Teams frequently struggled with onboarding, low adoption, and recurring usability issues. Retrospectives pointed to a deeper problem: the organization was shipping features without understanding whether they solved the right customer needs.
Success was measured by delivery speed, not customer satisfaction. UX was often deprioritized, and stakeholders lacked the mechanisms needed to identify and act on meaningful user insights.
To move the organization forward, it needed a simple, scalable, and repeatable way to listen to customers that fit into existing development rhythms and did not add operational burden.
Although user research was the obvious solution, stakeholders were reluctant to adopt it. They believed additional customer outreach would slow delivery and duplicate existing work.
To change this perception, I needed to introduce a lightweight mechanism that:
Integrated seamlessly into current workflows
Generated meaningful and actionable insights
Demonstrated value quickly so it could earn leadership trust
Scaled across dozens of products without adding overhead
The challenge was not to add “more research,” but to change how the organization thought about customer experience altogether.
I created a CSAT framework that gave teams a clear, repeatable way to understand customer sentiment. The mechanism combined short in-workflow surveys, targeted follow-up interviews, and structured leadership reviews. It delivered real insight with minimal disruption.
To gain early support, I authored a white paper that positioned CSAT as a complement to existing KPIs. It demonstrated how a closed feedback loop would:
Reveal usability issues earlier
Improve onboarding and adoption
Allow teams to prioritize work based on customer impact
Strengthen accountability through longitudinal data
This narrative helped leaders understand that customer satisfaction was not a “nice to have,” but a strategic necessity.
I ran an initial pilot with two willing product teams. Through several CSAT cycles, we refined the process and improved clarity, participation, and insight quality. The pilot proved that this lightweight mechanism could deliver deep value without slowing development.

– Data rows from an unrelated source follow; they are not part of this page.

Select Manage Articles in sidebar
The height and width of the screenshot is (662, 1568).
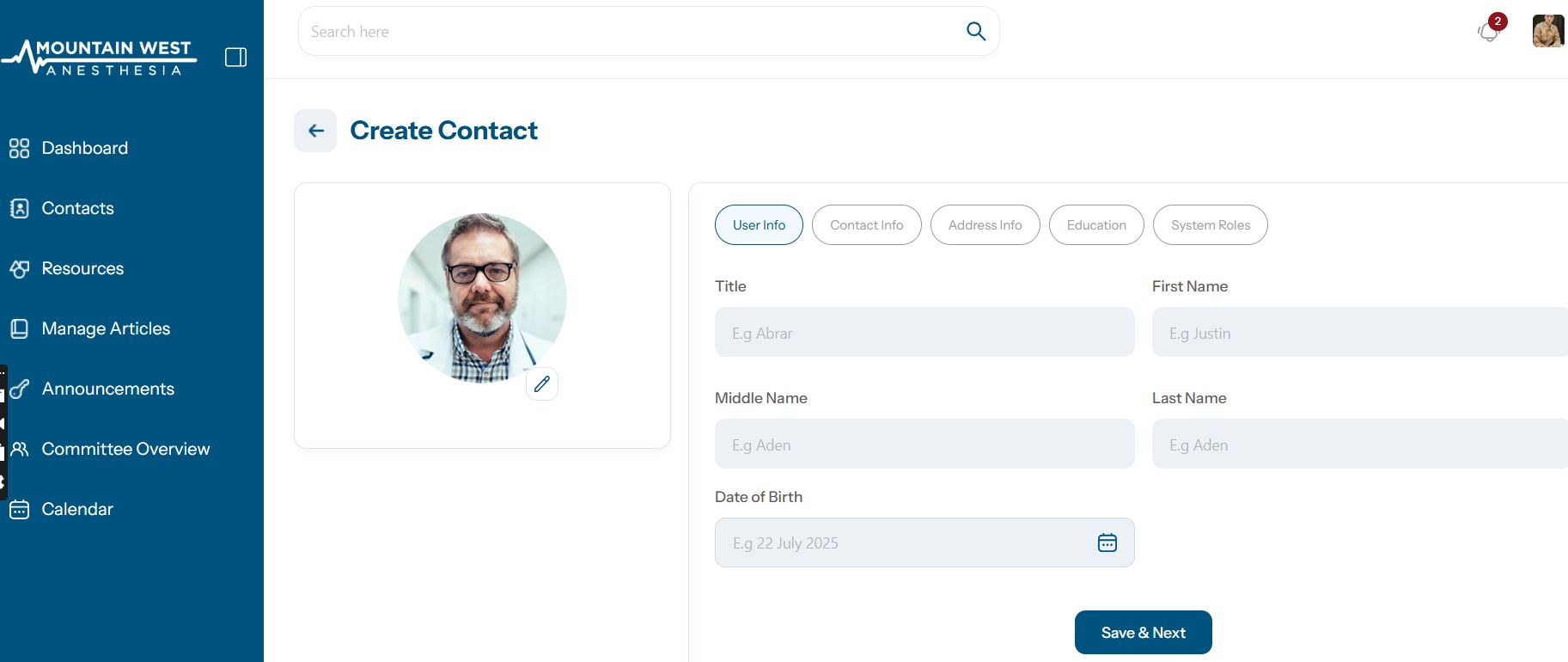(x=106, y=328)
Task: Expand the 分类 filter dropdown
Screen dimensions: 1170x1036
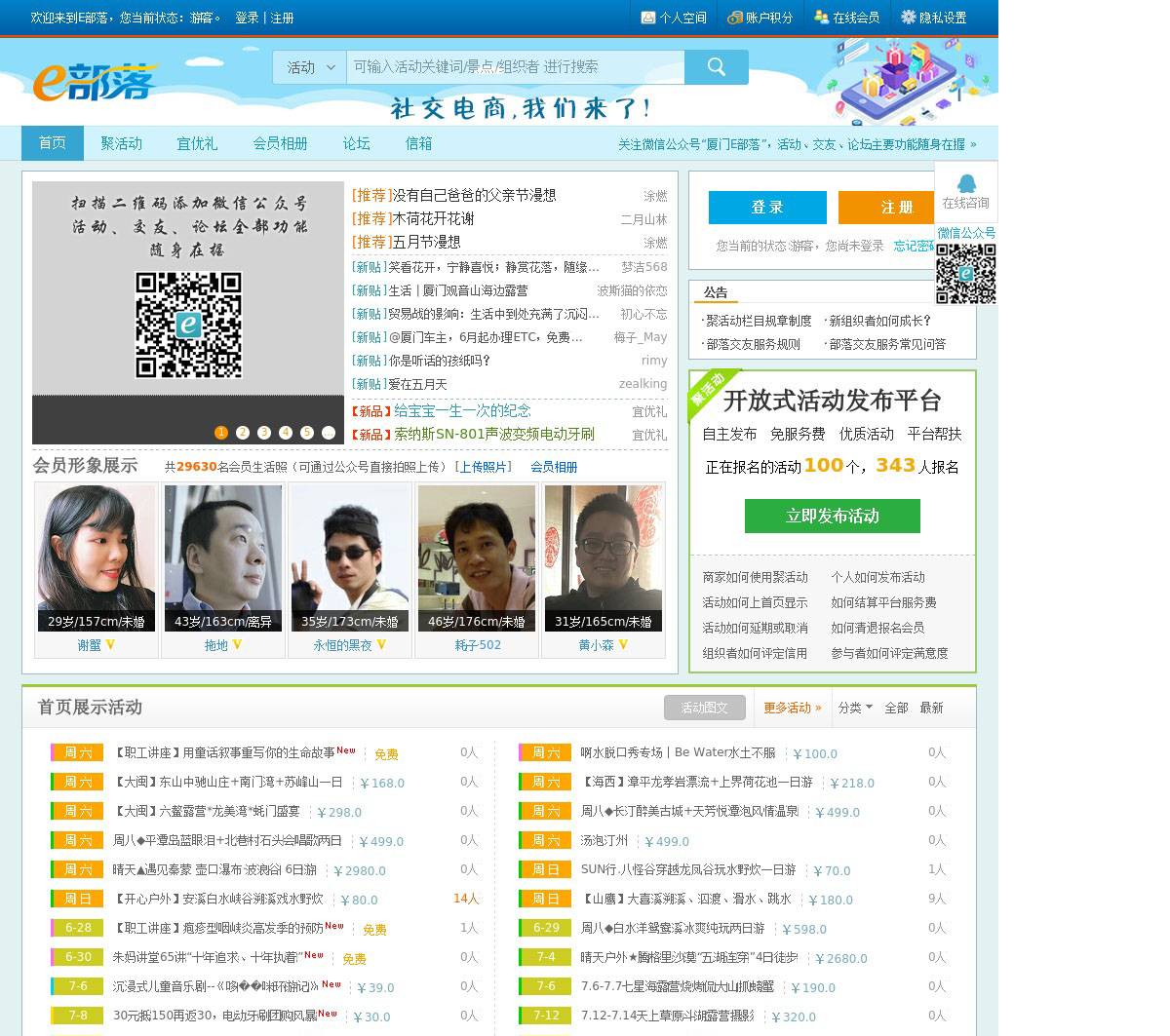Action: coord(855,708)
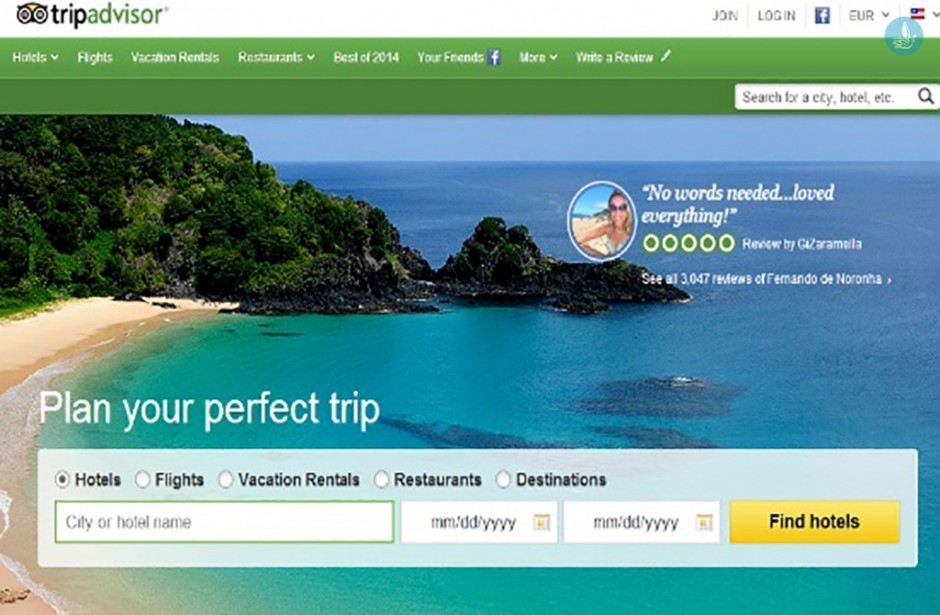Screen dimensions: 940x615
Task: Click the City or hotel name field
Action: [x=224, y=522]
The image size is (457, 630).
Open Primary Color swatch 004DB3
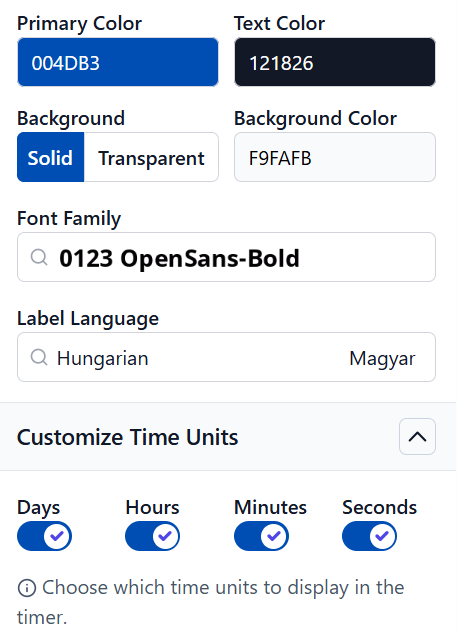pyautogui.click(x=118, y=62)
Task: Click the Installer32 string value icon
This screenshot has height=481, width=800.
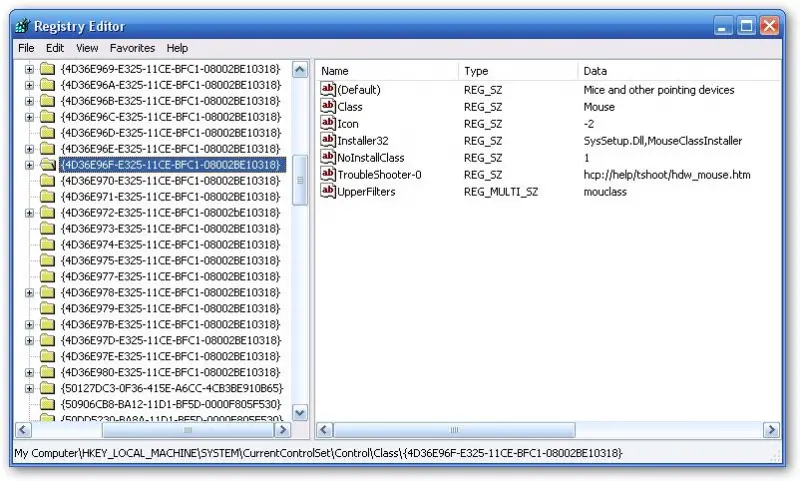Action: (328, 140)
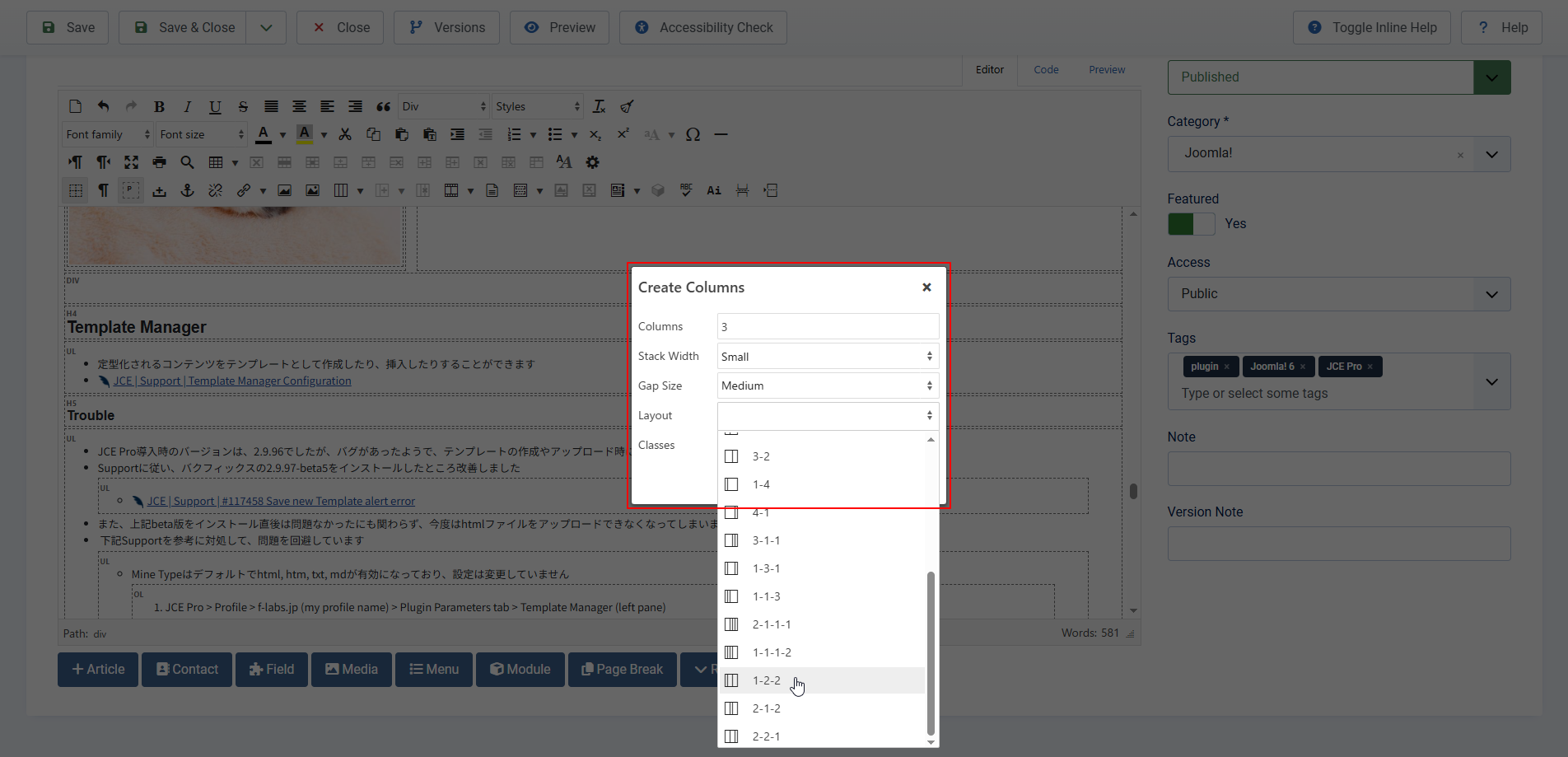Open the Stack Width dropdown
The image size is (1568, 757).
click(827, 357)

As results became more compelling, adoption grew. Teams began requesting CSAT to validate features, reduce onboarding friction, and guide prioritization decisions.
The CSAT mechanism transformed how Devices Operations evaluated success and made product decisions.

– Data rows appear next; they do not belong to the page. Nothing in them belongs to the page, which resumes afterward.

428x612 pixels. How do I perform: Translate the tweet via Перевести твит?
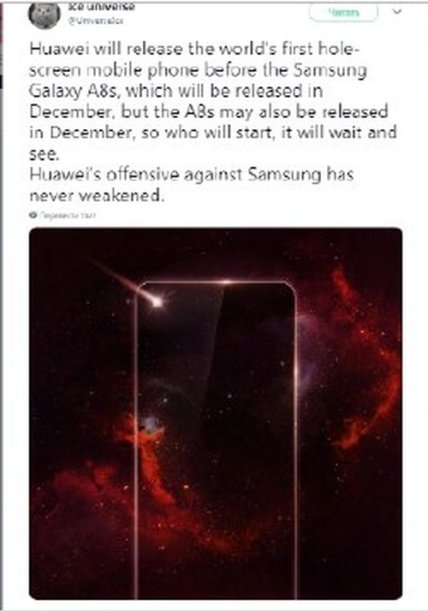pos(68,215)
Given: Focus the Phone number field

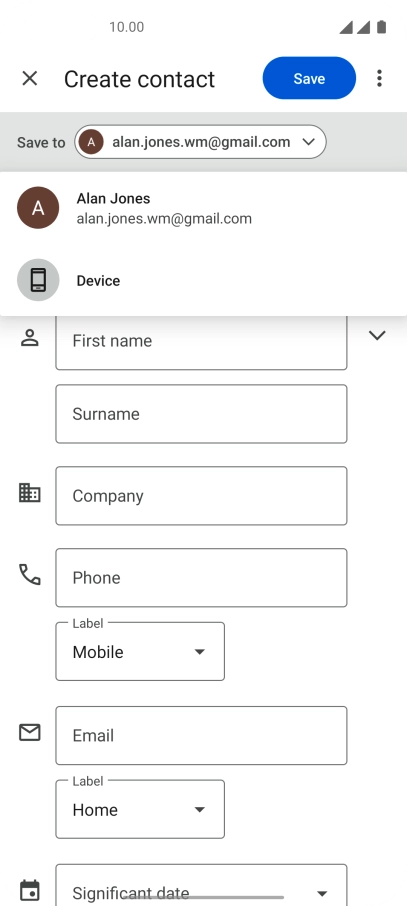Looking at the screenshot, I should pos(201,578).
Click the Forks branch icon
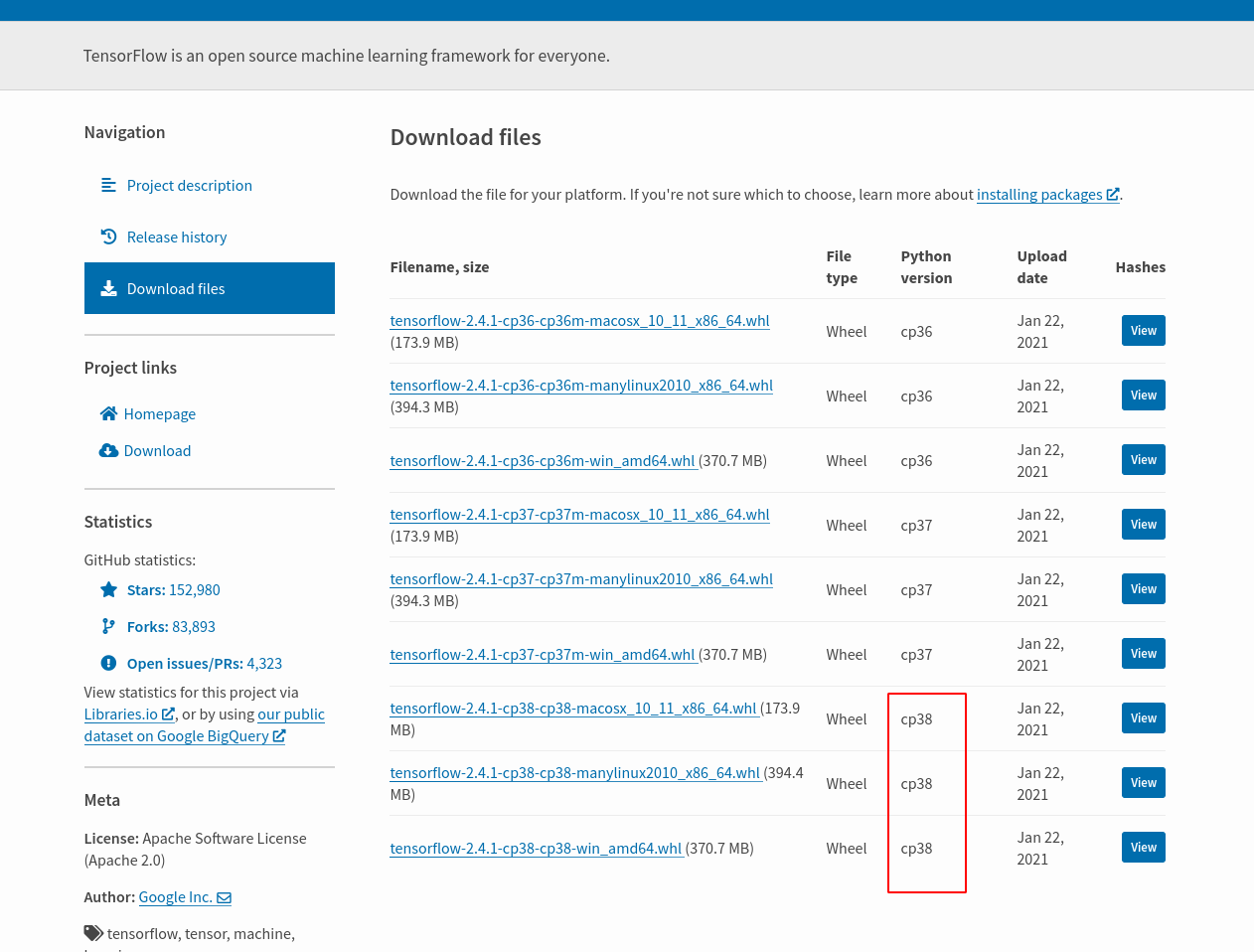The height and width of the screenshot is (952, 1254). 108,626
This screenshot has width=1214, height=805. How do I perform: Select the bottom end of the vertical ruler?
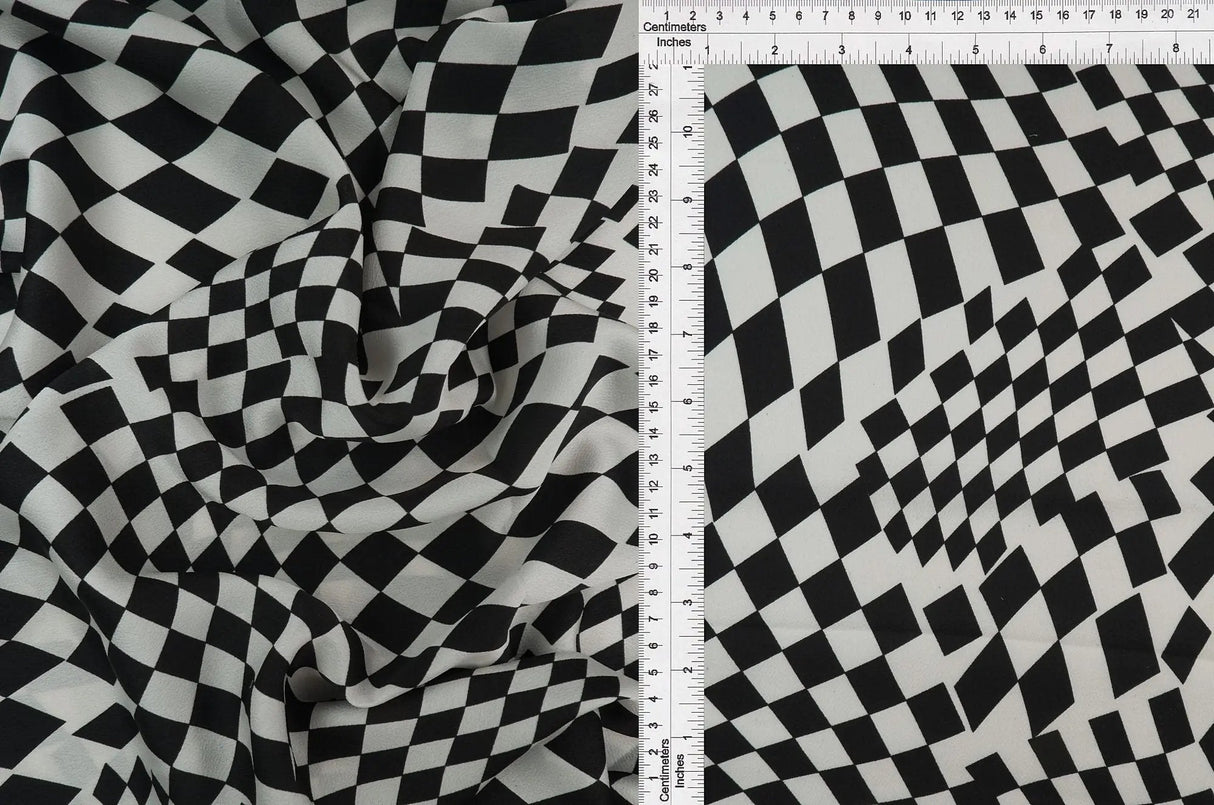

Adoption expanded from two pilot teams in 2020 to ten teams by 2021, eventually influencing the organization’s largest program, which established a vice president–level CSAT goal in 2022.
Monthly business reviews began incorporating CSAT trends as a standard indicator of product health.
Product and engineering teams shifted their prioritization toward customer-identified pain points rather than feature requests.
Multiple teams deepened their engagement with UX and adopted end-to-end research and design workflows.
The mechanism remained active and widely used even after my transition to AWS in 2022, demonstrating its durability and long-term value.
The CSAT framework became a core part of how Devices Operations teams evaluate their work and became a significant step toward sustainable UX maturity.
The success of this initiative reinforced an important leadership belief: raising UX maturity is less about adding more UX processes and more about creating mechanisms that change how teams think and decide.
By introducing a simple, scalable tool that fit naturally into existing rhythms, I helped shift the organization from feature-driven development to customer-centered decision-making.
The mechanism continues to influence prioritization and product evaluation years later, demonstrating the lasting value of systems that balance rigor, simplicity, and cultural fit.